Buy or Sell? High Risk, High Reward RBs in your Draft
Every fantasy football team manager has been there before; there is a player you are absolutely in love with and must draft, even if you have to reach a bit for him. On the flip side there are always players that seem to fall and even if you aren't totally convinced, you feel compelled to draft them based on the value they present. There is always a risk/reward factor you calculate based on many things including past performance, current situation, injury risk, competition, upside, and value, just to name a few.
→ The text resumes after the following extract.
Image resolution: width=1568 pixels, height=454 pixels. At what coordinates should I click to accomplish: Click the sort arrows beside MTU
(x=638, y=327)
The following players stand out to me as having a ton of potential but also come with big question marks that may make drafting them at their current ADP a bit too risky.

Note: ADP based on 12-team, standard scoring leagues.

Justin Forsett
(ADP 2.12)

Risk: We all know football is not played on paper but it is hard to ignore the obvious. Justin Forsett is 5’8’’ 195lbs and about to be 30 years old. Before last season he was nothing more than a complementary back who rarely did more than play on third downs. He blew up last season to end the year as the eighth best fantasy RB but we have seen many one year wonders over the years and Forsett has that look about him thanks to his measurables and resume. Add in ancient Steve Smith and a drop-prone rookie (Breshad Perriman) leading the charge at receiver and you have the makings of a lot of eight-man fronts lining up to stop the run. With bigger, younger, more powerful backs (Taliaferro and Allen) waiting in the wing, it would not be a surprise to see this backfield in more of a committee approach this season, making Forsett an absolute wasted pick in the late 2nd round.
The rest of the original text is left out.